Клуб «Твайлайт». Книга 2

Муратов не стал скрывать, что рад: Савчук за один только вечер успел подкинуть несколько интересных идей. Ренат знал цену опыту, к тому же, с Климом было легко общаться. Был он на взгляд Муратова немного медлительным и мягкотелым, но свое дело знал.


***

Если бы мои внуки выяснили, чем занимается их бабушка, они бы… меня поняли. А если бы об этом узнал мой муж, он бы даже объяснений не потребовал – привык.

Я каталась на троллейбусах, по разным маршрутам. Садилась на конечной и ехала через весь город. Путь вокруг бухты прекрасен, но осенью я люблю маршрут номер двенадцать – он проходит через парк, вьется вдоль моря (недолго, но в самой красивой части набережной), потом, правда, углубляется в печальные джунгли новостроек.

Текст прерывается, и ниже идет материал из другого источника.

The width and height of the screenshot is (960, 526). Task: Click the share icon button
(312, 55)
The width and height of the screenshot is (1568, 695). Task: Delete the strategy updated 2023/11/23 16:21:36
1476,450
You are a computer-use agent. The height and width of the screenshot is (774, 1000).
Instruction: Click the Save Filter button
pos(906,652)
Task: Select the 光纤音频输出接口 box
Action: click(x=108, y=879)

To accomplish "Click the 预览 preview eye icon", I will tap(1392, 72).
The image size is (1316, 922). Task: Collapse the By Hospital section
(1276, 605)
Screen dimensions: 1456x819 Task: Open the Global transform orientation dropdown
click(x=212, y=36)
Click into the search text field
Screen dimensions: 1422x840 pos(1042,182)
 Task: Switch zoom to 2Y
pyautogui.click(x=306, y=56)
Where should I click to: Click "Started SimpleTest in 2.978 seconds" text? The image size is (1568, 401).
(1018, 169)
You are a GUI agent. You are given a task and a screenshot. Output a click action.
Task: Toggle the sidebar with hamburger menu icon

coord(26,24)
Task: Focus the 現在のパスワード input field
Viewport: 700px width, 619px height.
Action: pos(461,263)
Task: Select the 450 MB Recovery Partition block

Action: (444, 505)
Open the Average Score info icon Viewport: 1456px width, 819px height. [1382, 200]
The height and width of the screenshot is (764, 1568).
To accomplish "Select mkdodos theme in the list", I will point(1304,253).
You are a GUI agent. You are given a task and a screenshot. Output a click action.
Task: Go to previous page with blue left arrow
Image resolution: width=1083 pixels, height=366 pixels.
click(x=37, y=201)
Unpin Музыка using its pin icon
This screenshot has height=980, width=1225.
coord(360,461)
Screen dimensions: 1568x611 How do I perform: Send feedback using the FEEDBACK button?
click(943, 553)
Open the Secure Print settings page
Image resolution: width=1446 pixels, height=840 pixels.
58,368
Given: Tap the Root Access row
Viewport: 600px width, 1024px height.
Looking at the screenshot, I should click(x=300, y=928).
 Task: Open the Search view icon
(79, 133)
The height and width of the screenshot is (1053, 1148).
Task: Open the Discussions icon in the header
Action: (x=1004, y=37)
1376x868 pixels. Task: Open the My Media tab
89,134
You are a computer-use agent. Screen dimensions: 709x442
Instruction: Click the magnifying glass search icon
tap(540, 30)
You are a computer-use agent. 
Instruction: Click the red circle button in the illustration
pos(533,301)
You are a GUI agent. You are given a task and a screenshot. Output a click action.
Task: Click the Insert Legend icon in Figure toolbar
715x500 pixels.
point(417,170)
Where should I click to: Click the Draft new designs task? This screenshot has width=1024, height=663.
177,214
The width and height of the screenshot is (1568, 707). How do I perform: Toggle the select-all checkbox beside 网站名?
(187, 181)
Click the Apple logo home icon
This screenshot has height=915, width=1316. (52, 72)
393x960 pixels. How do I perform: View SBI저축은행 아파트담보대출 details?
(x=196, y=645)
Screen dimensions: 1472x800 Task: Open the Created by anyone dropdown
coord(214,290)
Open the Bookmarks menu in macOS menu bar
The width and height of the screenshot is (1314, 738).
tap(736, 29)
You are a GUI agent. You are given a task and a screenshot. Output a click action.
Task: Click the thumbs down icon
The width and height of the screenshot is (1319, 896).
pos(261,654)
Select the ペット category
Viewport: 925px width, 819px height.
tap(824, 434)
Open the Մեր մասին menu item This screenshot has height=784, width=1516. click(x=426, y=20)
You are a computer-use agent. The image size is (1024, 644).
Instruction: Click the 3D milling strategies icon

Троллейбусы – это терапия. Они уверены в себе и искристы, они знают, куда им идти, жужжат, укачивают и успокаивают, они создают движение, иллюзию перемены мест, а мне всегда хорошо думается в поездках.

Я устала. От работы и переживаний. Не знаю даже, чего было больше. Работа над пьесой закончена: текстовые партитуры отданы на милость режиссера и композитора. Я могу спокойно вернуться к преподаванию в колледже, готовиться к курсу лекций, что предстоит читать в ноябре, но меня тошнит при одной только мысли о культурологии. Хочу дождаться пенсии и, как сейчас выражаются в пабликах, с хохотом умчаться в закат.

После Дня Города отношения с Муратовым стали натянутыми. Раньше я общалась с ним в духе доброй тетушки, имеющей моральное право изредка пожурить хулиганистого племянника. После ссоры Вадима и Рената я поняла, что «племяш» сам неплохо умеет журить. Конечно, все это показное, но исповедь Муратова была лишь дальним рокотом приближающейся грозы, которая разразилась следом.

Нужно вернуть дневник Марине. Мне не скрыть, что я его читала, но и притворяться больше не хотелось и не моглось. Как и предполагалось, из моей задумки получилась драма. Однако сюжет вышел за рамки воспоминаний рыжеволосой «Пьеретты». Оставив финал открытым, я дописала последнюю главу, в которой главный герой отрекается от своей долгой и мучительной любви, но никогда не предоставлю эту историю на суд читателя, пусть даже в ней больше вымысла, чем реальных событий.

Я стащила «Кофе» из забегаловки на остановке. Этот бесплатный журнальчик, распространяемый по всему побережью, вслед за модным изданием «Тайная жизнь звезд» напечатал интервью с художником Георгием Кардашевым. Никогда раньше не читала напичканный рекламой еженедельник, но знакомое имя, упомянутое в разговоре с Вадимом, привлекло внимание. А потом еще в новостном блоке на городском сайте «Культурная жизнь» вылез баннер на страницу с тем же интервью. В торговом центре рекламный бокс приглашал на выставку в мульти-галерею

Я вспомнила художника по фотографии в журнале. Мы однажды попали в одно ток-шоу, в котором шла речь о защите культурного наследия Мергелевска. Георгий Кардашев запомнился мне как уравновешенный и рассудительный человек. Я никогда бы не подумала, что он может стать героем рубрики «неравный брак».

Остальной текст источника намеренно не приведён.